== Liste des tâches ==
1/ D'après le texte sur l'économie française en 1974, quelle part de sa valeur le franc a-t-il perdue face au mark en six mois ?
2/ Poursuivez le texte sur l'économie française en 1974 après sa dernière phrase.

== Texte extrait ==

○ ○ ○

Journal de l'année Édition 1974 1974Éd. 1974

La véritable nouveauté de l'année est donc la réapparition d'un déficit extérieur massif et durable. La hausse des prix, qui est pour une part la conséquence du déficit extérieur (puisque celui-ci est dû au renchérissement des produits de base qui pèse naturellement sur les prix intérieurs), en devient à son tour une cause ; car des produits nationaux plus chers risquent de se vendre moins bien à l'étranger. C'est pourquoi, en janvier 1974, G. Pompidou et V. Giscard d'Estaing ont décidé de laisser flotter le franc ; cela a permis d'opérer une sorte de dévaluation occulte de notre monnaie, ce qui abaissait le prix de nos produits sur les marchés étrangers, et singulièrement sur le marché allemand, le plus important pour nous. En six mois, le franc a perdu près de 10 % de sa valeur par rapport au mark.

○ ○ ○

(Enregistrements de données)
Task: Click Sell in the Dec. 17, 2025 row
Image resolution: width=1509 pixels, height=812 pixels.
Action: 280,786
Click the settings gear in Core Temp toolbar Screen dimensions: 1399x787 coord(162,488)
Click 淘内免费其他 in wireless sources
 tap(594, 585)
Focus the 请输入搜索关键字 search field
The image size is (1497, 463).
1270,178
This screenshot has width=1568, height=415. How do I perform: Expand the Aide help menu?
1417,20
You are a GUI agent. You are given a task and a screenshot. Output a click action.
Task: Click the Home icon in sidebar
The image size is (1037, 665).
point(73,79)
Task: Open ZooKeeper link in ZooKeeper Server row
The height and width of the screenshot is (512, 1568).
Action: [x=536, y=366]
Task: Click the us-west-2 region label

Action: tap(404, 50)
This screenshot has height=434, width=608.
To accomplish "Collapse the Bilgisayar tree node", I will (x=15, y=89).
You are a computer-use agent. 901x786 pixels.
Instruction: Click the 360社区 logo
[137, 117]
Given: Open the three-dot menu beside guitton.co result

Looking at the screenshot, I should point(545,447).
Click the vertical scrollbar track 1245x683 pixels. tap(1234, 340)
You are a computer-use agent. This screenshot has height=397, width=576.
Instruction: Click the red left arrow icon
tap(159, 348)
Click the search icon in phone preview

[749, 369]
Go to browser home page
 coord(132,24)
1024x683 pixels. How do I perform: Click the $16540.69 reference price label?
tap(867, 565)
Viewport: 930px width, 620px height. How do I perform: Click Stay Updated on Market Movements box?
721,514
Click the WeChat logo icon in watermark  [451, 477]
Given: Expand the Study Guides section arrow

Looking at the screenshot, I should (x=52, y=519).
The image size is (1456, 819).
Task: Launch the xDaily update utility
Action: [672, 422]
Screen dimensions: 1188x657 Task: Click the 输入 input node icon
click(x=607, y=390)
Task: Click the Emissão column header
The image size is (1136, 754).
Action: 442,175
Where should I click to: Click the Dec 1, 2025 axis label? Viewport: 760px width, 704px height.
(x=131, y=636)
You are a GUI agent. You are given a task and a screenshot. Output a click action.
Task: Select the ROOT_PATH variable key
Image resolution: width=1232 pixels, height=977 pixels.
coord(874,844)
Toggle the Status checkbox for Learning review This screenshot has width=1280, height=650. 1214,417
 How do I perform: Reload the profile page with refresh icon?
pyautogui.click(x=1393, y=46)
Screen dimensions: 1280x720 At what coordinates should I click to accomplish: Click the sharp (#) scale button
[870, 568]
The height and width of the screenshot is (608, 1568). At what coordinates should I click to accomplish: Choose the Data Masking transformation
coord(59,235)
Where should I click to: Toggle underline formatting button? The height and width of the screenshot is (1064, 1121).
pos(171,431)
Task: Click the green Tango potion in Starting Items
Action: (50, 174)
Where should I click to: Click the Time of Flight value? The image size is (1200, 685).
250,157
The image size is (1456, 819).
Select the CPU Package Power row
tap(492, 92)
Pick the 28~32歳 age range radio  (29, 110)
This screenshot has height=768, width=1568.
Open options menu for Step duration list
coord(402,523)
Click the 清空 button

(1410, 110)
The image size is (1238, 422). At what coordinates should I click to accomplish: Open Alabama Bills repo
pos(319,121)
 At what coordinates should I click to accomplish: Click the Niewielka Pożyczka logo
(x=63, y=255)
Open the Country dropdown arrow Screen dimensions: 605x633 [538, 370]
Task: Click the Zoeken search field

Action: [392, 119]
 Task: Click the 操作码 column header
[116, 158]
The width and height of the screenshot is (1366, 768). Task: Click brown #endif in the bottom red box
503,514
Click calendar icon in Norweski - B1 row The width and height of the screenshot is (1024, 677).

○ ○ ○

== Les réponses ==
1/ Près de 10 %.

2/
Une telle politique n'est pas sans danger. En effet, si le franc devait se dévaloriser par rapport à toutes les monnaies, il en résulterait que tous nos achats à l'étranger (payés en devises) coûteraient beaucoup plus cher. Ce qui aggraverait le déficit extérieur et la hausse interne des prix, que l'on prétendait pourtant combattre. On observe souvent, en économie, des effets de boomerang de cette nature.

La succession des campagnes électorales (législatives au début de 1973 et présidentielle au début de 1974) n'a évidemment pas favorisé la mise en œuvre d'une politique vigoureuse de lutte contre l'inflation. Durant toute l'année 1973, le gouvernement français s'est contenté de mesures limitées contre la hausse des prix. Il a agi essentiellement par le crédit, en élevant constamment le prix de l'argent à emprunter.

Expansion

C'est ainsi que le taux de l'escompte est passé de 7,5 % début juillet à 11 % en septembre. Mais, craignant par-dessus tout l'apparition du chômage, il a évité toute mesure d'austérité draconienne. En décembre 1973, en pleine crise pétrolière, V. Giscard d'Estaing, alors ministre des Finances, justifiait la modération de son action entreprise contre l'inflation en disant que le grand problème de l'année 1974 risquait d'être la menace de chômage et non pas la hausse des prix.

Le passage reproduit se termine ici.